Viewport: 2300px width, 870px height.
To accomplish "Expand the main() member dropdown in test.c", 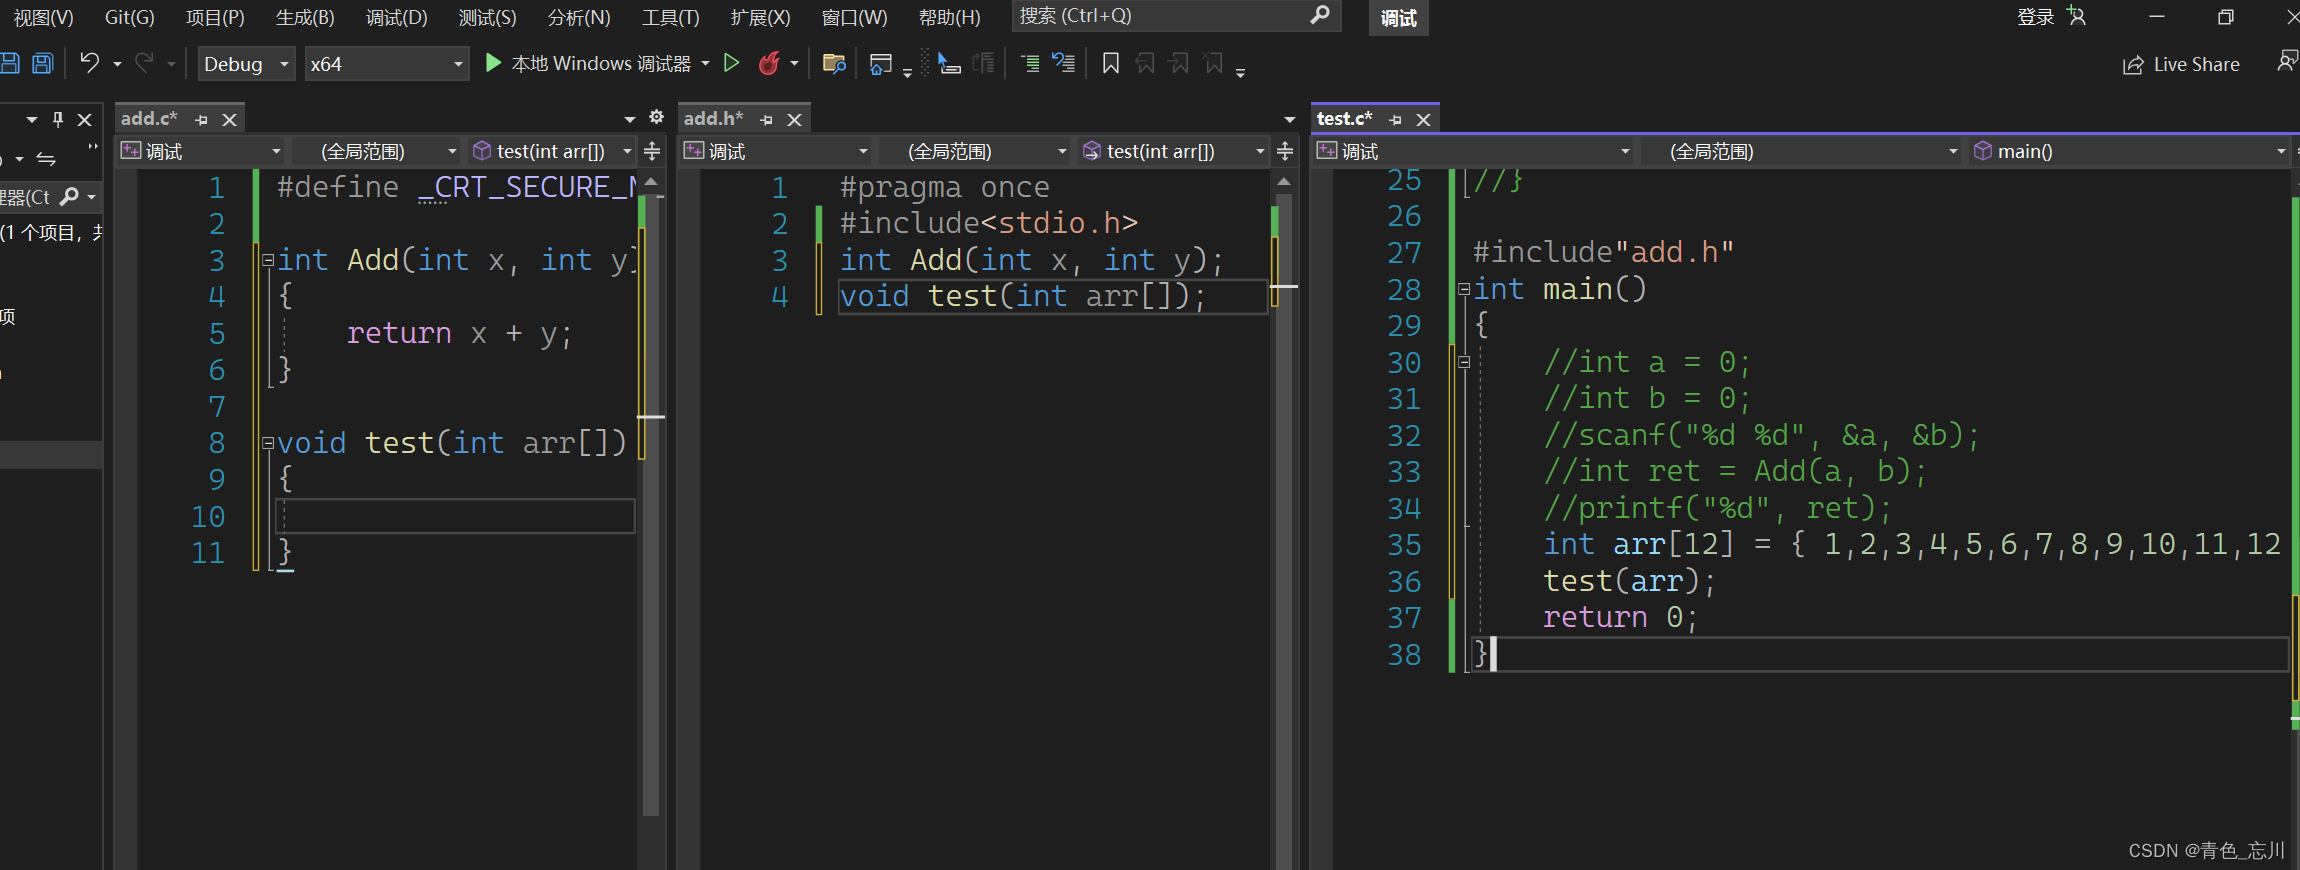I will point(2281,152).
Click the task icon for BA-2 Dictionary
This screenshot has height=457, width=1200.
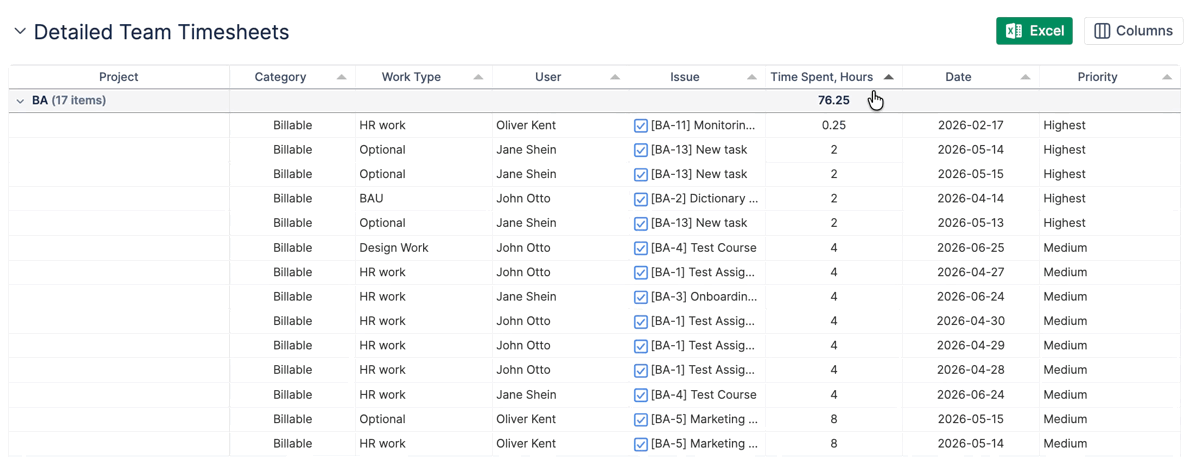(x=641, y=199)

◇ ◇ ◇ ◇ ◇

With pictures left out, repeat exactly the lines from the one containing "Click the task icon for BA-2 Dictionary" through the last line of the data above, inclusive, and nothing else.

Click the task icon for BA-2 Dictionary
This screenshot has height=457, width=1200.
(x=641, y=199)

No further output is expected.